LEIGH head to Workington in the third round of the Challenge Cup on Friday, with owner Derek Beaumont saying walking out at Wembley was so good, he wants to do it twice.
Adrian Lam’s side lifted the trophy in 2023, when the national stadium was turned into sea of leopard print in the wake of a bold big-cat rebrand from Centurions, the suffix adopted in 1995.
The originally controversial new name reflected both Beaumont’s interest in wildlife and its conservation and his desire to push the club forward in his own flamboyant style in the wake of promotion from the Championship in 2022.
It was the fourth time Leigh had made it to Super League, but after each previous promotion (in 2004, 2016 and, through a bidding process, 2020), they lasted just one season before dropping back down.

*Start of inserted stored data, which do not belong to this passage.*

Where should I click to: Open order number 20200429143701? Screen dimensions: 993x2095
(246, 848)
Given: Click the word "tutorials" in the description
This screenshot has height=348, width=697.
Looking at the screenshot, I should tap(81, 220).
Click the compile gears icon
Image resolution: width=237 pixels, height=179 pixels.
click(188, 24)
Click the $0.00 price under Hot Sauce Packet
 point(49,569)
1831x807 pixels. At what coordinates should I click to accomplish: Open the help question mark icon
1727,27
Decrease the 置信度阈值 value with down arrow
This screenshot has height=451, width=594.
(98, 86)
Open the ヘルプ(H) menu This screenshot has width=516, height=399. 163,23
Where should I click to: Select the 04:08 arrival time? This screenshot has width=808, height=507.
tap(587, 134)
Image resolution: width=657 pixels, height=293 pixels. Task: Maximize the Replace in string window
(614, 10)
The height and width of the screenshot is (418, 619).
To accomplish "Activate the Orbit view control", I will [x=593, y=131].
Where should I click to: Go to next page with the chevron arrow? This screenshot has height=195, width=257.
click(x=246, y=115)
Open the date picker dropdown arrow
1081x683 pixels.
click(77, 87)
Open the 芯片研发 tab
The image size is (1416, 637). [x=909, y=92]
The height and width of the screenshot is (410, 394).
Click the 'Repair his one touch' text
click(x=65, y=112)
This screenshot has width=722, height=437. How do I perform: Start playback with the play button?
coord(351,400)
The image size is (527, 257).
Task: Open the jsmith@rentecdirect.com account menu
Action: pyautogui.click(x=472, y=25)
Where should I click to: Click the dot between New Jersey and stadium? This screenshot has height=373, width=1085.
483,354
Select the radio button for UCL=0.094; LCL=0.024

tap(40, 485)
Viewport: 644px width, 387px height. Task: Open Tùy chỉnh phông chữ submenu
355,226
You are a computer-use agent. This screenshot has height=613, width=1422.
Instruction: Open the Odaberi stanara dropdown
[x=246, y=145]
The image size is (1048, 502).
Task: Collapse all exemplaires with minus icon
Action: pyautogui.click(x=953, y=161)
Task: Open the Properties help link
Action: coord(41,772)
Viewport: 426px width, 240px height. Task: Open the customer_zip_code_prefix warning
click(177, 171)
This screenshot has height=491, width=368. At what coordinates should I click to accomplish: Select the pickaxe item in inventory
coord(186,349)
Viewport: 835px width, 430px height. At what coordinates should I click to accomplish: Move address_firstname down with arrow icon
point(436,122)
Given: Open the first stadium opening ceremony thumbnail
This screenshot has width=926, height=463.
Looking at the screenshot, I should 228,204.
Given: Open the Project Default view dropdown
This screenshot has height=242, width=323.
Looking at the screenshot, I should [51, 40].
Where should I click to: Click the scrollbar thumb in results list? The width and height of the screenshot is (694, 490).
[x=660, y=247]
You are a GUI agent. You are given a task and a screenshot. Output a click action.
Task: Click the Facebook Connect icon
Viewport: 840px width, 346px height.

However, that trend has been bucked – and in some style – with successive fifth-place finishes and a play-off semi-final appearance last year to go with the Wembley win over Hull KR.
It was only the third time Leigh had lifted the Challenge Cup, after the triumphs of 1920-21 (over Halifax at The Cliff, the home of Salford-based Broughton Rangers) and 1970-71 (against Leeds at Wembley).
And it followed success in the previous year’s 1895 Cup, the competition for sides outside Super League, which has a final alongside that of the Challenge Cup and which Beaumont still sponsors through his company AB Sundecks.
With Wembley unavailable that year, the venue was the Tottenham Hotspur Stadium, and the 53-year-old was happy to hand the honour of leading the team out to chairman Mike Latham.
“I wanted Mike to do it to reflect his contribution, and it was richly deserved and a great day for our club, which helped kick-start what has followed,” he said.
“It had always been my dream to lead Leigh out at Wembley, and I remember thinking to myself at that time ‘I’ll keep it alive’. And the year after, it came true.
“It was a fantastic experience, so good I need to do it again to remember how it felt, because that saying about things going by in a flash really is true.
“It was such a mixture of emotions – excitement, nerves, wanting to take in the occasion, noise and colour, knowing it might never happen again.
“Obviously I hope it does, and I do think we are capable, but getting to any final is difficult, and it doesn’t happen without a lot of hard work and perhaps a little bit of good fortune.”